CRANV2
Aslib Cranfield Research Project: Factors Determining the Performance of Indexing Systems: Volume 2
Conclusions
chapter
Cyril Cleverdon
Michael Keen
Cranfield
An investigation supported by a grant to Aslib by the National Science Foundation.
Use, reproduction, or publication, in whole or in part, is permitted for any purpose of the United States Government.
- 256 -
In Chapter 6, the results were given for a set of questions dealing with
aircraft structures, where, it has been earlier suggested, the subject language
is less mushy. The results are not easy to interpret, but it appears probable
that the assumption that aerodynamics represents the mushier language was
unjustified. In the final chapter of' Volume 1, we said that "It would seem,
that next to the question of relevance assessments, the determination of the
effect of subject language precision is the most important problem to be
tackled". This opinion still holds, and we find it impossible to say categor-
ically that the subject area of the test collection did not have an influence on
the comparative test results.
Undoubtedly the size of the test collection (on which the normalised
recall ratios are based) is smaller than one would have liked. The test
results presented in Chapter 4, Section 1, show that the smaller sets of
documents and questions were representative of the complete document
collection and question set. but these tests were only concerned with [OCRerr]he
Single Term index languages, and it will be necessary to await confirmation
on this point from the tests being carried out using the complete collection
with the SMART system. However, there appears to be no justification for
suggesting that the size of the test collection could have significantly affected
the comparison between systems.
A matter that has already been raised in reviews of Volume 1
(e.g. Ref. 14), and will undoubtedly be argued again is the matter of
relevance decisions used in this test. It was in fact considered in the earlier
volume, and the reader is referred in particular to the table on page 14 of
Volume I. However, since that section was written, the matter of relevance
has become the object of research and investigation in its own right, and it
may be worth reopening and expanding the argument in the hope that some of
the complexities introduced by psychological overtones might be clarified.
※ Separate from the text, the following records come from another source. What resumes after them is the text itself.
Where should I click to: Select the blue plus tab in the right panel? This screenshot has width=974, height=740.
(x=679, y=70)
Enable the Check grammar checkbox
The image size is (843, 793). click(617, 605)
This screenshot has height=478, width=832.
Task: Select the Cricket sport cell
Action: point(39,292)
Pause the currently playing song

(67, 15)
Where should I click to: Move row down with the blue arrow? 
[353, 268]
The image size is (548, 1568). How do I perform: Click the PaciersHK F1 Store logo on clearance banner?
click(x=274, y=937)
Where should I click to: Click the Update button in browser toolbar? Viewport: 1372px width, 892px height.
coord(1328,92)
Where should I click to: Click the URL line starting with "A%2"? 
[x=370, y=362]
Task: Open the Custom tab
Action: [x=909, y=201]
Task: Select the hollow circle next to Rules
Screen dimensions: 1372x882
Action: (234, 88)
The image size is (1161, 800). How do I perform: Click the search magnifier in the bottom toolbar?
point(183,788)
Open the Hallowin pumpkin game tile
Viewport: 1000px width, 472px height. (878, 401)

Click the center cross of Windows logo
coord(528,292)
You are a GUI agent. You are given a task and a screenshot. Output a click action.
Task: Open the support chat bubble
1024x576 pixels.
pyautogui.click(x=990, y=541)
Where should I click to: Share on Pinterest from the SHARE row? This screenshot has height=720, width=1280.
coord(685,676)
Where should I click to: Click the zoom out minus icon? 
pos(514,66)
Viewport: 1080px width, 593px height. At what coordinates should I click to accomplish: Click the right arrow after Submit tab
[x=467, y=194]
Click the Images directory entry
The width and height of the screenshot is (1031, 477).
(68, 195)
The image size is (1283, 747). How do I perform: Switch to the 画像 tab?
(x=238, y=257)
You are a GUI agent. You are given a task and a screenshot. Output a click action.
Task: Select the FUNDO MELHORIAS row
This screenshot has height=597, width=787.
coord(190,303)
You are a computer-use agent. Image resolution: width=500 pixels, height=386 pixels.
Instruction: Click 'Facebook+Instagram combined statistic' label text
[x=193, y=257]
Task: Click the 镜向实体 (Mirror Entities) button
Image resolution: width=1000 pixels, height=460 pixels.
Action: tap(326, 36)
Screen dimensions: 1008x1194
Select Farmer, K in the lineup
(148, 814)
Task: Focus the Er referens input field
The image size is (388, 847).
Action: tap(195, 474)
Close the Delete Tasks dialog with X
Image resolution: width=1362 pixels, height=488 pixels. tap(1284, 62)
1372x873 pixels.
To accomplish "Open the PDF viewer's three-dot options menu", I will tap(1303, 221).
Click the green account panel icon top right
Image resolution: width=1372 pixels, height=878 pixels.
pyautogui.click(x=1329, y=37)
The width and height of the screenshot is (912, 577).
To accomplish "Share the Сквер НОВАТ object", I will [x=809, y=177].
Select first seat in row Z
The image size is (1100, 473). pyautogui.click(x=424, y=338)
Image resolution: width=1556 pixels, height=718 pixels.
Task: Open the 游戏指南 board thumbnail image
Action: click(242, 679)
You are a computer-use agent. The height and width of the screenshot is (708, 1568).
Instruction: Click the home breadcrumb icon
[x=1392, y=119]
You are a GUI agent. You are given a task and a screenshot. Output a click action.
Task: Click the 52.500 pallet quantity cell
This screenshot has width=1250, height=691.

Consider first the matter of the evaluation of an operational information
retrieval system, which we have earlier described as covering all stages from
the first receipt of an enquiry to the stage of supplying the requester with the
references to the set of documents (or, if the system is so designed, to an
actual set of documents) which represent the system's answer to his enquiry.
It is particularly stressed that the process starts with the first receipt of
an enquiry. This enquiry is expressed in the form of a "stated requirement";
anyone with practical experience of information work will know that quite
often the stated requirement is far removed from the real needs of the
questioner. The greater the expertise of the information staff concerned, the
greater the probability that it will be possible, before commencing a search,
to reduce the gap between the real and stated" needs of the enquirer.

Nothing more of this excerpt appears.